Harrisburg, said Moringiello, "is a small central core which is populated by a lot of people who don't have a lot of money. The suburbs are vast and lots of people with the money moved out to the suburbs but they work in the city."

Almost half the land in Harrisburg is tax-free, much of it owned by the state government, according to Moringiello.

Widener will host "Bankruptcy and Beyond: Solving the Problem of Municipal Financial Distress," beginning at 8 a.m. Monday in Room A-180 of the administration building of the Harrisburg campus on 3800 Vartan Way.

The keynote speakers will Harrisburg receiver and retired Air Force General William Lynch and Jarad Handelman, first executive deputy general counsel to Gov.

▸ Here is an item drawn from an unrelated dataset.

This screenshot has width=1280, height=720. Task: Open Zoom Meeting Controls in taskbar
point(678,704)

Tom Corbett.

David Unkovic of McNees Wallace & Nurick LLC in Lancaster, Pa., a 30-year bond law veteran and Lynch's predecessor as receiver, will speak at a 9 a.m. panel on municipal financing.

Other pensions will focus on pensions and other hot topics in Chapter 9 cases; judges' perspectives of Chapter 9; and the future of today's distressed municipalities.

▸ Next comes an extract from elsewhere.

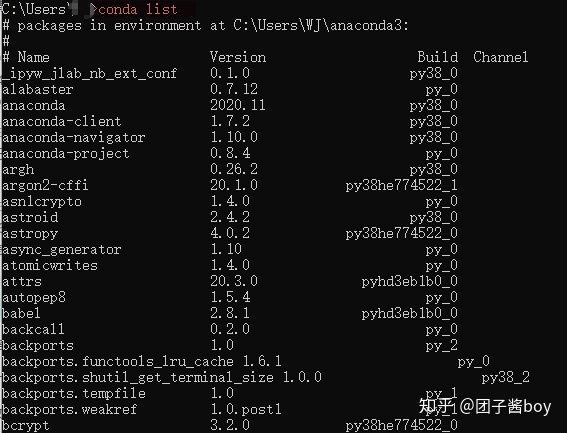Screen dimensions: 567x433
Task: Click the _ipyw_jlab_nb_ext_conf package name
Action: click(x=90, y=73)
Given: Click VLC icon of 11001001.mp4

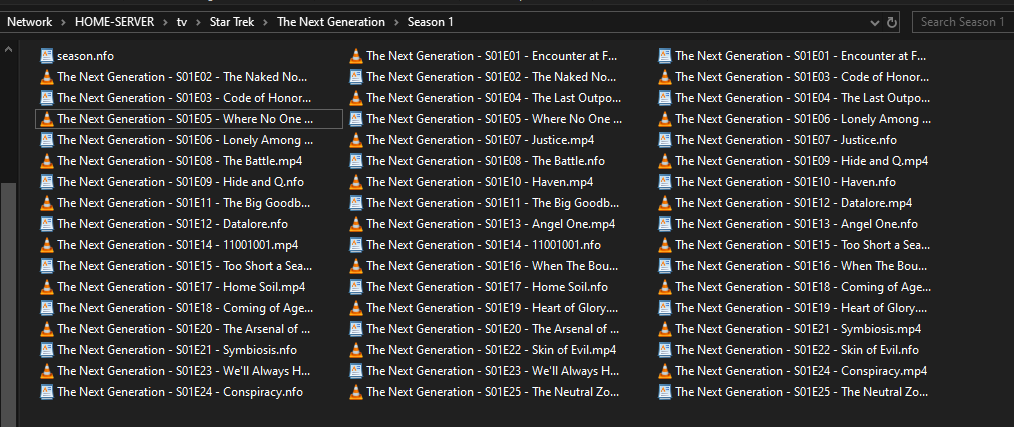Looking at the screenshot, I should pos(46,245).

Mark Kaufman, the lead attorney for the Harrisburg receivership team and a partner and co-chair of the municipal finance group at McKenna Long & Aldridge LLP, will appear on the pension panel.

Panelist bankruptcy judges include Mary France of the Middle District of Pennsylvania, who invalidated the Harrisburg City Council's Chapter 9 filing in November 2011; and Thomas Bennett of the Northern District of Alabama, a Philadelphia-area native who is overseeing the $4.23 billion bankruptcy filing by Jefferson County, Ala.

Moringiello said Harrisburg's status as a state capital and its failed attempt to file bankruptcy -- France cited the state's ban on Harrisburg filing Chapter 9 -- generated widespread discussion in public finance.

"At the time Harrisburg filed for bankruptcy, that was before Jefferson County, it was before Detroit, so Harrisburg filing for bankruptcy made people say uh-oh, how does this work?," she said.

Harrisburg last year crafted a financial plan that state-appointed receiver William Lynch said will keep Pennsylvania's 49,000-population capital out of bankruptcy. The so-called Harrisburg Strong plan erased about $600 million of debt, much of it related to bond financing overruns to a retrofit project for the city incinerator.

The plan, which the Commonwealth Court of Pennsylvania approved, hinged on the sale of the incinerator to the Lancaster County Solid Waste Management Authority and a long-term lease of parking assets from the city and the Harrisburg Parking Authority to the Pennsylvania Economic Development Financing Authority.

Bond sales to finance both transactions closed in December. Harrisburg exited state receivership last month, though it remains under Department of Community and Economic Development oversight.